Первая плазмида найдена во многих штаммах дрожжей. Она представляет собой кольцевую молекулу ДНК (6318 пар нуклеотидов), локализуется в ядре клетки и составляет около 3% всей дрожжевой ДНК. В природе эта плазмида не интегрируется в дрожжевые хромосомы.

Выделенную предлагаемым методом плазмидную ДНК можно использовать для трансформации E.coli.

Ход работы

1. Посеять одиночную колонию в 5мл селективной среды и растить не менее 20 часов при +30^°С.

2. 1,5 мл ночной культуры поместить в пробирку, центрифугировать 1 мин, после чего удалить супернатант.

3. Повторить п.2 еще 2 раза.

4. Суспендировать осадок в 200мл лизирующего буфера.

5. Добавить 0.3 г стеклянных шариков (Sigma G-8772) и 200 мл раствора Ф:Х:I (фенол: хлороформ: изоамиловый спирт в соотношении 25:24:1, pH=7).
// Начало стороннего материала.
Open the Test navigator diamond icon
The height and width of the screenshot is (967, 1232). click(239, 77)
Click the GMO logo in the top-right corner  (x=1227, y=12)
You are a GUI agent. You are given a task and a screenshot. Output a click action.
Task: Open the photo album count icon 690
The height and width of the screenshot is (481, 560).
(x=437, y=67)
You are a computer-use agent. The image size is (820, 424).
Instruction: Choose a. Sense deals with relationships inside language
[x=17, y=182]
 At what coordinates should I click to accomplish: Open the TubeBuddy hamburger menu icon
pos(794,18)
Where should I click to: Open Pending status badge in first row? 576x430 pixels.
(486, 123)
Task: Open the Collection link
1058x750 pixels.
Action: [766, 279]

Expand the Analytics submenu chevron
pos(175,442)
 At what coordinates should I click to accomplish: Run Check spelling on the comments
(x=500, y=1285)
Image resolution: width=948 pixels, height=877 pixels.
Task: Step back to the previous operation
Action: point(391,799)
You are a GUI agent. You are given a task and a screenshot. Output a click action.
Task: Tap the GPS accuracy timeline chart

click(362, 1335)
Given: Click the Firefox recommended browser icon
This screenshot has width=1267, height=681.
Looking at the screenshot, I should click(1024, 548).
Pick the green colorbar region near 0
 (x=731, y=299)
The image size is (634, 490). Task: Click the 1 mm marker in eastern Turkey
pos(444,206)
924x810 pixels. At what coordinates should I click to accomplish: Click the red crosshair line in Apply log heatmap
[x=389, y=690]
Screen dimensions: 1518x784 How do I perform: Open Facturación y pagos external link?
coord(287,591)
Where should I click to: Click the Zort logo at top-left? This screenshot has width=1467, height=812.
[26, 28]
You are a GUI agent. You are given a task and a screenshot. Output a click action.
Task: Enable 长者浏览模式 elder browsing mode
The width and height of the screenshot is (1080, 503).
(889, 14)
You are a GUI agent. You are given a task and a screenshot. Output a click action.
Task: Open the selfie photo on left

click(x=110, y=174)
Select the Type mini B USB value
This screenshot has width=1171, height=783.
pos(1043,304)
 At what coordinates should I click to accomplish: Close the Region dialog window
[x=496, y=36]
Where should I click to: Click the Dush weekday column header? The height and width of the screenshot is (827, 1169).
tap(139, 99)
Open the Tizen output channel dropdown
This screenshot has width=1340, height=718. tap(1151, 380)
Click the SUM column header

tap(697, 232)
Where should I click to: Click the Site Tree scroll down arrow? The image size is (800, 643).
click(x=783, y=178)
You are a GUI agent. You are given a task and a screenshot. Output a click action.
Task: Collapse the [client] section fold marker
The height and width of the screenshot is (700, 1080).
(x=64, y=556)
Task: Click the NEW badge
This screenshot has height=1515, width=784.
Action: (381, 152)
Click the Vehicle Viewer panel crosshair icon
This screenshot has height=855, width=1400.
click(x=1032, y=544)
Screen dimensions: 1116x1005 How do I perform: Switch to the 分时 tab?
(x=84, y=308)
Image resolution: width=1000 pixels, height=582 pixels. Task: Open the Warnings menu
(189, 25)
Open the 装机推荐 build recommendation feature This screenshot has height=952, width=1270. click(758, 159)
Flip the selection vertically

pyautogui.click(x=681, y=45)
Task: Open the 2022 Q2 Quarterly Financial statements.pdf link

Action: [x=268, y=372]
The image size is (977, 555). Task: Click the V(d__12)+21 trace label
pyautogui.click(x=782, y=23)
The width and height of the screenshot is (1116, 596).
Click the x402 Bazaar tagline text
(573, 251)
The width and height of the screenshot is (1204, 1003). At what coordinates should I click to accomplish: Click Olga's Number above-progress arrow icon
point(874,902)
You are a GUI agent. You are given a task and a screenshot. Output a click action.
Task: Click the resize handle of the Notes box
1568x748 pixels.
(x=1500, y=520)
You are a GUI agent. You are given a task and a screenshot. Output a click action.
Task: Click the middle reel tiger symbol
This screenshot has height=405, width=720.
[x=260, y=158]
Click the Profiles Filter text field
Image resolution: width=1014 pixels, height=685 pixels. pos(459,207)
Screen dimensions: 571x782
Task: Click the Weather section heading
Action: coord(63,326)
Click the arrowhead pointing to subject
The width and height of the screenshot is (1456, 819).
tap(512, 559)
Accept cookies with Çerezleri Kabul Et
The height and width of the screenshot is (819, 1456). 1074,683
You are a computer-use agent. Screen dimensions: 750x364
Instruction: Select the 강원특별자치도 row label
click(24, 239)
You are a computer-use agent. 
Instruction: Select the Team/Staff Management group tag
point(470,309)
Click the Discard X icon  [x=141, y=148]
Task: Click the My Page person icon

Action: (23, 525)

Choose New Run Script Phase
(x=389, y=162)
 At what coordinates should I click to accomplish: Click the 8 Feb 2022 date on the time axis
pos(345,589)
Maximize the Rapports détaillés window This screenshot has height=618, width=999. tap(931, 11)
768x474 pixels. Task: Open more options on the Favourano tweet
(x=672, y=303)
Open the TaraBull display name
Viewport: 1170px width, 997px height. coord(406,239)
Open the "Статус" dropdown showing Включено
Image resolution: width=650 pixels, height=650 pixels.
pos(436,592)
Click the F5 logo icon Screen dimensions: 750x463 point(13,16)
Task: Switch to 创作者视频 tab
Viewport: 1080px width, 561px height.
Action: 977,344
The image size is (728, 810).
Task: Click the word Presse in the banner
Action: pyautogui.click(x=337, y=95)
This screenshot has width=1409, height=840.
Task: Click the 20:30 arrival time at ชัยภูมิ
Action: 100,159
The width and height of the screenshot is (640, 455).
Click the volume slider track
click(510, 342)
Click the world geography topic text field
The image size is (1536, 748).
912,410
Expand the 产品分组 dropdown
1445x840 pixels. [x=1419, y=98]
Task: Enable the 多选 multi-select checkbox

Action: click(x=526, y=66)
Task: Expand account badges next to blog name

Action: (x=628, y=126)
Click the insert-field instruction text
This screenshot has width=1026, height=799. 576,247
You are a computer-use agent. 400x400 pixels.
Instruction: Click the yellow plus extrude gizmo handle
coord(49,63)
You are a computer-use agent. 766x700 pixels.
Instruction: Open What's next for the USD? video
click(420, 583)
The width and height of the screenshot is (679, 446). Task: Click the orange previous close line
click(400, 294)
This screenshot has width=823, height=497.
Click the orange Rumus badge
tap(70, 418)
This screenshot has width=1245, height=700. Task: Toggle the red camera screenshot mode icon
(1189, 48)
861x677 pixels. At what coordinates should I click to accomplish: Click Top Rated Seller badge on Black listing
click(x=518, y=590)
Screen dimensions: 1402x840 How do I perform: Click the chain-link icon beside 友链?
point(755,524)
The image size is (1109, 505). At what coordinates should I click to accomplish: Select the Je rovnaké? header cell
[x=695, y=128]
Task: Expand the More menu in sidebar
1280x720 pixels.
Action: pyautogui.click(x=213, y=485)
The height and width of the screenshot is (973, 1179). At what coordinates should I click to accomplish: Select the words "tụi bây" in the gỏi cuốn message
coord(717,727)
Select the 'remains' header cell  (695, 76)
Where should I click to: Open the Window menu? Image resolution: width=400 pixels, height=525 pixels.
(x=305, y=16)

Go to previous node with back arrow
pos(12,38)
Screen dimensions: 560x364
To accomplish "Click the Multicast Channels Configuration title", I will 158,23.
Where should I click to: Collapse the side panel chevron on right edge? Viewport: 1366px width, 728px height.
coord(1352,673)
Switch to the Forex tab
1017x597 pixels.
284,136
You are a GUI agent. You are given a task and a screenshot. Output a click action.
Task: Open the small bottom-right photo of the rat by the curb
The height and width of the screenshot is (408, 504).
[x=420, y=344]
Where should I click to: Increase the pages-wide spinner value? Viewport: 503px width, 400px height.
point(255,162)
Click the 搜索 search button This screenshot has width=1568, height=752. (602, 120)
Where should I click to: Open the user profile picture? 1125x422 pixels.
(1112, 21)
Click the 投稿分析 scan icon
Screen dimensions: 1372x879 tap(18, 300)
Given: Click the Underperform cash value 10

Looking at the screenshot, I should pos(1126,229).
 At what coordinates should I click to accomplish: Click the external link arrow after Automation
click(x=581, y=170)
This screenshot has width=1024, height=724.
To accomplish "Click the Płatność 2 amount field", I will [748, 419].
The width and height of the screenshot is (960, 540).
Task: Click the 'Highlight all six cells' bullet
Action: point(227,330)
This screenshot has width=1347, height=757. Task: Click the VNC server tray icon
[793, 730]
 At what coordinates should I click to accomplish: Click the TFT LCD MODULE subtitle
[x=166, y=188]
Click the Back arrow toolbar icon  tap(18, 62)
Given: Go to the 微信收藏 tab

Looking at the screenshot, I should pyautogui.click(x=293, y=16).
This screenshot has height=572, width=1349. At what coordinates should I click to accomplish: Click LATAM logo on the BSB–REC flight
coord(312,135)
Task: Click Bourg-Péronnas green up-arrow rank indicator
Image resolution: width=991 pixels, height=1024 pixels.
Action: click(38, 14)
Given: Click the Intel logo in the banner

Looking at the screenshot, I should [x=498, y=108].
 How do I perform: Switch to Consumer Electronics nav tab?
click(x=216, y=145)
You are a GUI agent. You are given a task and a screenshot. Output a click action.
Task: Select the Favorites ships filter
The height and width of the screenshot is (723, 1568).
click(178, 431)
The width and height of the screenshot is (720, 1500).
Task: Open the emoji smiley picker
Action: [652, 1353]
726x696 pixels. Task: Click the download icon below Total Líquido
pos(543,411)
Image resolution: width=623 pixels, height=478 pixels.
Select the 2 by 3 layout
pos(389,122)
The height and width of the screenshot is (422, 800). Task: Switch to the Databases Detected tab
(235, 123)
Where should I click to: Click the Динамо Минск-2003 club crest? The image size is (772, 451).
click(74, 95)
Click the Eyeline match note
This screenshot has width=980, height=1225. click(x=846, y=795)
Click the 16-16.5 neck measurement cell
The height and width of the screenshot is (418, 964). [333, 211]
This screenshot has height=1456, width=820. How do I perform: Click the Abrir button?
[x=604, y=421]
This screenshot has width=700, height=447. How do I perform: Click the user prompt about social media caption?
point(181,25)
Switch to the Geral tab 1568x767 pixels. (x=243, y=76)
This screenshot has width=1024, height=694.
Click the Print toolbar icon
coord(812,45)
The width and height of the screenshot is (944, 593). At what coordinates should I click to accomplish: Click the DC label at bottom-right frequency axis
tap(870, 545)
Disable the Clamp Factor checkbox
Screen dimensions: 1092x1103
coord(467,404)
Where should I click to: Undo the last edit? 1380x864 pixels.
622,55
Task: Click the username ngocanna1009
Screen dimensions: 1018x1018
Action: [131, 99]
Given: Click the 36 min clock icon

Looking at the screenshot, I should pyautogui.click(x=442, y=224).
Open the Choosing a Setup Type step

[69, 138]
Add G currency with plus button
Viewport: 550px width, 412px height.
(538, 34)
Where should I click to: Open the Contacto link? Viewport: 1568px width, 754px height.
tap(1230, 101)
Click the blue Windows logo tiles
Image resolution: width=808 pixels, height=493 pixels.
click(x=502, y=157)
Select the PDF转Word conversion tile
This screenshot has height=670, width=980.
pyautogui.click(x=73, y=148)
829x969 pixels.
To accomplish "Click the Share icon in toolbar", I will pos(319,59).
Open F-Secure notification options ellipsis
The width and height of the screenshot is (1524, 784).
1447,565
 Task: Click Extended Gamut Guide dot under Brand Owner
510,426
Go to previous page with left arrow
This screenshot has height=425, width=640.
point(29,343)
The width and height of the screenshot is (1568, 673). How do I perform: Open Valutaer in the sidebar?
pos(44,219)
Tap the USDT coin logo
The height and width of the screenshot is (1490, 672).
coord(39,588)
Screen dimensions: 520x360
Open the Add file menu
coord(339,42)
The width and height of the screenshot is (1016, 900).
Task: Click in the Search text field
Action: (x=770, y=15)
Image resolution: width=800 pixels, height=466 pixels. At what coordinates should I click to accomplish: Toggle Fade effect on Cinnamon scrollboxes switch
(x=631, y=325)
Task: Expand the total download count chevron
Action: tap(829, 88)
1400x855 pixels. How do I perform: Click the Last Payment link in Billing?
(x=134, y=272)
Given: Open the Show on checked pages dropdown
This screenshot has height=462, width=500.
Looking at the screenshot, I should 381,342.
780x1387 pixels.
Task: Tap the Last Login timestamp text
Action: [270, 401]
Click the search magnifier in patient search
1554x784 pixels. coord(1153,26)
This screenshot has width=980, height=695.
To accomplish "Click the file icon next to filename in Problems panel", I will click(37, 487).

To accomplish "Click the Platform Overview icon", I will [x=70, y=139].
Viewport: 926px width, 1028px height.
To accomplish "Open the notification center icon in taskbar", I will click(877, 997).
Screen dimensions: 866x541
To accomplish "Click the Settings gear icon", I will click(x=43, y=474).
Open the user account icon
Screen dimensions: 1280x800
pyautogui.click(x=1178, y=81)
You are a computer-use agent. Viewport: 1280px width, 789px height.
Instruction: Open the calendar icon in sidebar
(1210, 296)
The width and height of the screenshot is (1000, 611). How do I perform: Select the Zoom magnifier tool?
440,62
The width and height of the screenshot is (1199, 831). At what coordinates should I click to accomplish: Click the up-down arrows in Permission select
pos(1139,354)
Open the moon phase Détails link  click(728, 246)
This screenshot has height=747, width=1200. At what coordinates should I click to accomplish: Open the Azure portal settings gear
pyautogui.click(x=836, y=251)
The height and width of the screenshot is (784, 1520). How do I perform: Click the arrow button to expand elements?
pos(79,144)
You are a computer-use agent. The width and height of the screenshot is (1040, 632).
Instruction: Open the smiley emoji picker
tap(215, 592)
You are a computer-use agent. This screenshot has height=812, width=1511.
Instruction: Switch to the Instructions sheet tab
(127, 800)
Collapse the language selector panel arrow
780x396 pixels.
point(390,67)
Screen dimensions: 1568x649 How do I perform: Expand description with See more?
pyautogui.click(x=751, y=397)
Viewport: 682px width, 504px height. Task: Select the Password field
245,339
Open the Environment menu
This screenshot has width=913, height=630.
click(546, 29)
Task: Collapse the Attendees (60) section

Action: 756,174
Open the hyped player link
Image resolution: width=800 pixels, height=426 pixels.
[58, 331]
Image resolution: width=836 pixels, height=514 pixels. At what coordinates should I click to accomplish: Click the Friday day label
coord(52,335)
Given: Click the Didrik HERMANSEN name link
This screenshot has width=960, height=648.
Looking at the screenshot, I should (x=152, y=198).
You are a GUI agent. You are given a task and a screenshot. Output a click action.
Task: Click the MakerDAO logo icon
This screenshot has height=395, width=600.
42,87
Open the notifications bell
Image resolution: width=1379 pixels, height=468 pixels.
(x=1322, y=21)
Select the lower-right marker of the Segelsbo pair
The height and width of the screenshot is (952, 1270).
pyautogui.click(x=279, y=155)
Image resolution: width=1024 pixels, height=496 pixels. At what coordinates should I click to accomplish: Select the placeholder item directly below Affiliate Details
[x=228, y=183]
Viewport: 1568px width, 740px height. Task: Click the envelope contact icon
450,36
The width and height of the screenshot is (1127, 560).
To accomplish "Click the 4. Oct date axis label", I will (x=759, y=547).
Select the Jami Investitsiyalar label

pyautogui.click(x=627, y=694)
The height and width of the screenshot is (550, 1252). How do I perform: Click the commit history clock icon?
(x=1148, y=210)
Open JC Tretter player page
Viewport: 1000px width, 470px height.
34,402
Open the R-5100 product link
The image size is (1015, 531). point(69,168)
6. Перемешать в течение 2 мин.

7. Центрифугировать 5 мин, водную фазу перенести в новую пробирку и осадить раствором этанола (добавить 1/10V ацетата натрия pH 5,2 и 2,5V этанола);

8. Осадок сполоснуть 70% этанолом, подсушить и растворить в 20мл буферного раствора 1xTE (10 мM Tris, pH 8.0 и 1мM EDTA).

 

Приготовление лизирующего буфера по схеме:

 

Реактивы Конц. Сток 50ml 100ml 200ml Tris Cl, pH 8.0 10mM 1M 0.5ml 1ml 2ml NaCl 100mM 5M 1ml 2ml 4ml SDS 1% 10% 5ml 10ml 20ml Triton X-100 2% 10% 10ml 20ml 40ml EDTA 1mM 0.5 M 100µl 200µl 400µl H2O   mQ 33.4ml 66.8ml 133.6ml

 

Секвенирование - исследование последовательности

Нуклеотидов ДНК.

Секвенирование биополимеров (белков и нуклеиновых кислот - ДНК и РНК) - определение их первичной аминокислотной или нуклеотидной последовательности (от англ. sequence - последовательность). В результате получается линейное символьное описание, которое сжато резюмирует атомную структуру молекулы. Для секвенирования применяются методы Эдмана, Сэнджера и другие.

В настоящее время для секвенирования нуклеиновых кислот обычно применяется метод Сэнджера с дидезоксинуклеозидтрифосфатами (ddNTP). Обычно до начала секвенирования производят амплификацию участка ДНК, последовательность которого требуется определить, при помощи цепной полимеразной реакции (ПЦР).

Дезоксинуклеотидный метод, или метод «обрыва цепи», был разработан Ф. Сенджером в 1977 году и в настоящее время широко используется для определения нуклеотидной последовательности ДНК. Он включает использование дидезоксинуклеозидтрифосфатов (2',3'-дидезокси НТФ) в модельной системе репликации ДНК. В эту модельную систему входит также набор всех дезоксирибонуклеозидтрифосфатов, ДНК-полимераза, небольшой олигонуклеотид, выполняющий роль затравки, и исследуемая молекула ДНК, которая служит матрицей для репликации. ДНК полимераза добавляет очередной мононуклеотид к 3'-ОН группе предыдущего мононуклеотида, следуя комплементарным «указаниям» ДНК матрицы. 2',3'-дидезокси НТФ не имеют 3'-ОН группы в дезоксирибозе. Поэтому добавление таких нуклеотидов останавливает синтез ДНК в момент присоединения dd-НТФ. По окончании реакции продукты разделяются методом электрофореза в присутствии мочевины как денатурирующего агента. После высушивания гель экспонируют с рентгеновской пленкой. Фракции внизу геля соответствуют низкомолекулярным продуктам, а сверху – высокомолекулярным (рис.).

 

Этот метод в последнее время вытеснил другие методы исследования первичной структуры белков. Зная последовательность нуклеотидов, можно легко установить последовательность аминокислот.

В последе время чаще дидезоксинуклеотиды метят четырьмя разными флуоресцентными красителями и проводят ПЦР в одной пробирке. Затем во время электрофореза в полиакриламидном геле луч лазера в определенном месте геля возбуждает флуоресценцию красителей, и детектор определяет, какой нуклеотид в настоящий момент мигрирует через гель. Современные приборы используют для секвенирования ДНК капиллярный электрофорез.